Estratto del documento
______________________________

Tanto lo so che dura poco. Non potrà durare. Io lo so. Prima o poi ti ribeccheremo con le mani nella marmellata, anzi nel grasso, a giocare con qualche pistone o qualche biella (sempre da internet  sia chiaro) valvola, catena di distribuzione e via discorrendo. In questo fiume che sa di vecchio e stantio.

Magari ti spingerai anche a tornare in pista per qualche GP. Per ritrovare qualche amico, ammesso tu abbia qualcuno da poter chiamare così in quel posto, da poter salutare e riabbracciare.

Ma anche lì non darai soddisfazione al mondo mediatico, lo so.

Arriverai senza proclami , magari con una moto anni ’70,  un paio di Jeans, una maglietta, un casco anonimo. Mostrerai il tuo pass al ragazzo della security dicendo:

Mi chiamo Vettel. Sebastian Vettel vorrei entrare ai box. “

Probabilmente il ragazzo all’ingresso dirà:“Ha il pass?…sa dove andare?”

______________________________

Dati registrati

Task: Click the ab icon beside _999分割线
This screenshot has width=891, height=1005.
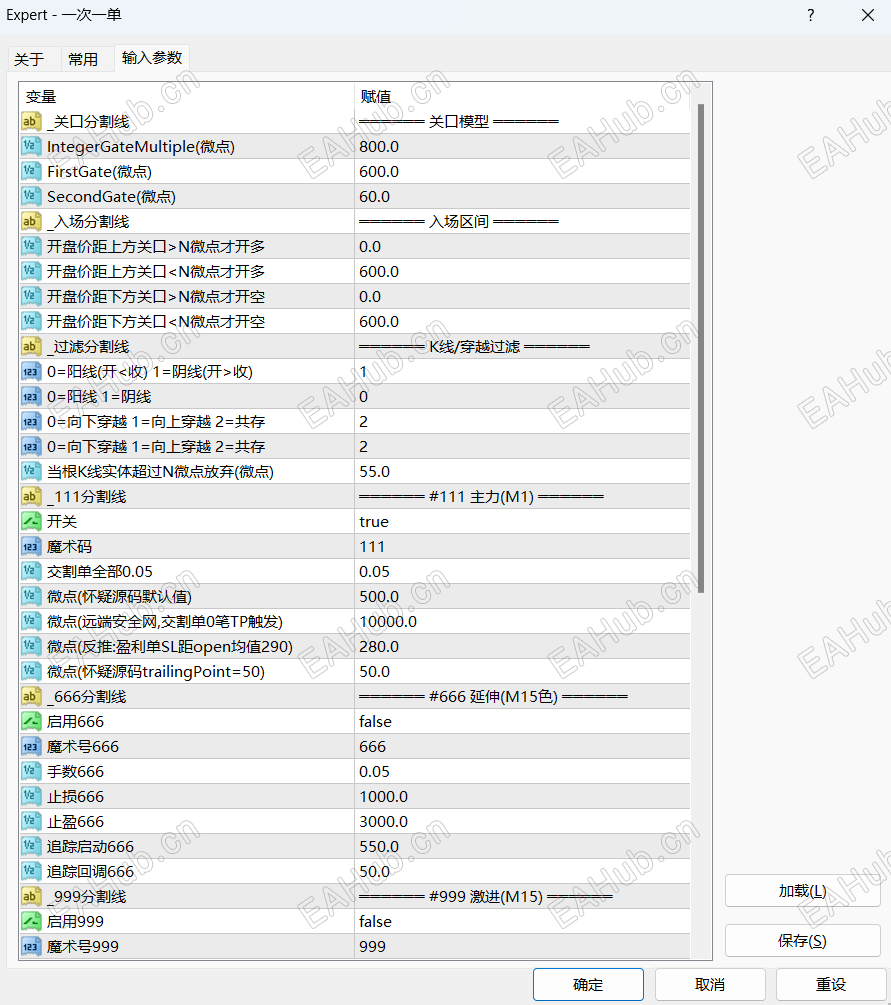Action: 29,896
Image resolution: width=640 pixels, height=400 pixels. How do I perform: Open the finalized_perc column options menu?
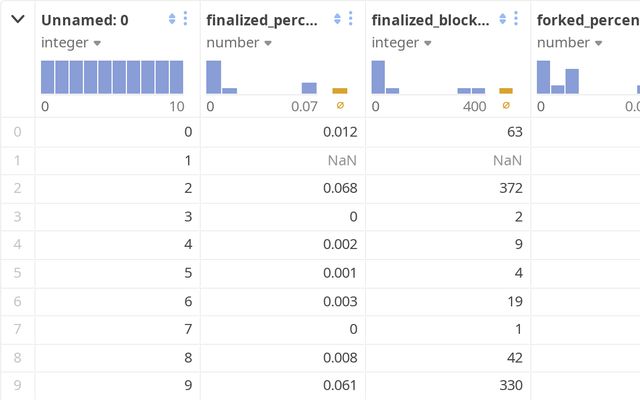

______________________________

Consegna
Continua, per favore, il brano su Sebastian Vettel a partire dalla sua ultima frase. Il materiale non ha alcun legame con il brano.

Risposta
E tu dirai: “Sì, qualcosa mi hanno detto.”

Scenderai dalla moto la spingerai sin dentro al paddock per non disturbare e andrai dove devi. Come hai sempre fatto.

Cosa aggiungere? Ha senso aggiungere?

Da parte mia come tifoso Ferrari posso solo ringraziarti, per quello che ci hai dato e mi scuso per quello che la Ferrari non ha dato a te. Ma tanto lo so, che non baratteresti un mondiale con l’abbraccio che mille volte ti hanno dato i tifosi.

Perché sei fatto così. Sei vecchio. Ecco perché smetti.

Ora credo sia il momento di fermarmi. L’ultima cosa che vorrei è diventare patetico ma come diceva William Arthur Ward:

“Provare gratitudine e non esprimerla è come incartare un regalo e non darlo.”

E io quel regalo vorrei dartelo.

Grazie Seb, un abbraccio.

Ci vediamo…boomer.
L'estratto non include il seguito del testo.